** BEGIN SELECTED TEXT **

Fetching and Traversing the Remix Network

The remix graph is directional. Each Thing knows its parents (via ancestors in the detail response) and you can fetch its children via the /remixes endpoint.

def get_remixes(thing_id: int, proxy: Optional[str] = None) -> list[dict]:
    """
    Fetch direct remixes (children) of a Thing.

    Each item has the same summary shape as search results:
      id, name, creator, download_count, like_count, etc.
    """
    result = get(f"/things/{thing_id}/remixes", proxy=proxy)
    return result if isinstance(result, list) else []


def build_remix_tree(
    root_id: int,
    depth: int = 2,
    visited: set = None,
    proxy: Optional[str] = None,
) -> dict:
    """
    Recursively build a remix tree starting from root_id.

** END SELECTED TEXT **
** BEGIN SOURCE DATA **

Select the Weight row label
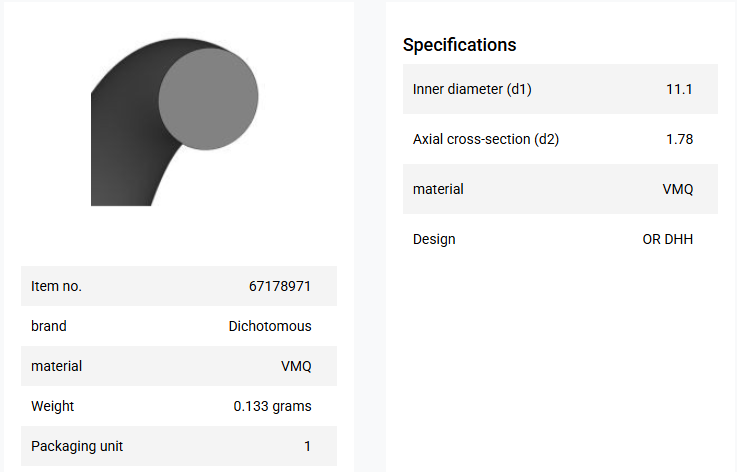737x472 pixels. click(x=53, y=406)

** END SOURCE DATA **

Return the passage of the remix network text from "Fetching and Traversing" to "the /remixes endpoint.", copied word for word.

> [RESPONSE BELOW]:
Fetching and Traversing the Remix Network

The remix graph is directional. Each Thing knows its parents (via ancestors in the detail response) and you can fetch its children via the /remixes endpoint.